SUPPLIED PASSAGE: Begin

There are some limitations to our study design. First, this method is a single slice acquisition. Novel approaches have been recently developed that utilize 3D gradient and spin echo (GRASE) readouts for rapid whole-brain acquisition within milliseconds (15,38,39). Application of flow-weighted gradients will likely significantly reduce the contributions of the transient flow and aCBV overestimation (11,22). These were not applied in our study. However, large arteries perfusing the hippocampus are in the plane of the hippocampal slice and hence flow-weighted gradients likely need to be applied in multiple directions for efficient nulling, which will add considerably to TE and corresponding BOLD effects. Alternatively, modeling of inflowing blood water spins can be pursued in the future to correct aCBV values using multiple TR/TI times.

Modeling and fitting procedures for multiple TR/TI times allow determination of multiple parameters including, aCBV, cerebral blood flow, τ. Utilizing just five time points for these three parameters did not provide a robust fit in this study. Future studies could include acquisitions at more TR/TI times. Exchange of blood water protons with the tissue can additionally cause aCBV overestimation. However, it has been shown that exchange effects are negligible and do not affect aCBV values (Figure 3b, (11)) for all physiological TIs, especially ≤ 1000 ms. Exchange effects are more relevant in arterial spin labeling studies where label duration ~ 1s and post-labeling delays are >1.5s.

SUPPLIED PASSAGE: End
DATA SECTION: Begin

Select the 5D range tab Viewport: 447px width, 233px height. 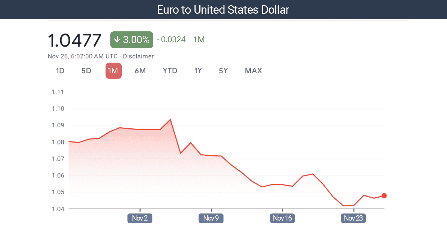click(86, 71)
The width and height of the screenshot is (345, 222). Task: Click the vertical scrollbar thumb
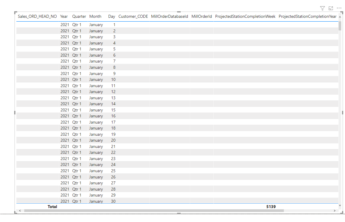point(340,25)
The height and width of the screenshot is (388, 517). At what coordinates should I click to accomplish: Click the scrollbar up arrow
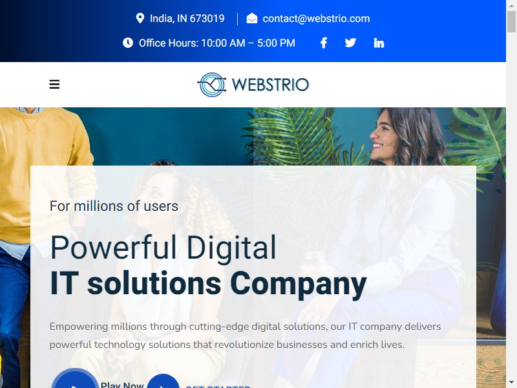511,5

DATA SECTION: End

## TASK DETAILS
Output the study-limitations passage word for word, starting with "There are some" and going on through "multiple TR/TI times.".

## EXERCISE OUTPUT
There are some limitations to our study design. First, this method is a single slice acquisition. Novel approaches have been recently developed that utilize 3D gradient and spin echo (GRASE) readouts for rapid whole-brain acquisition within milliseconds (15,38,39). Application of flow-weighted gradients will likely significantly reduce the contributions of the transient flow and aCBV overestimation (11,22). These were not applied in our study. However, large arteries perfusing the hippocampus are in the plane of the hippocampal slice and hence flow-weighted gradients likely need to be applied in multiple directions for efficient nulling, which will add considerably to TE and corresponding BOLD effects. Alternatively, modeling of inflowing blood water spins can be pursued in the future to correct aCBV values using multiple TR/TI times.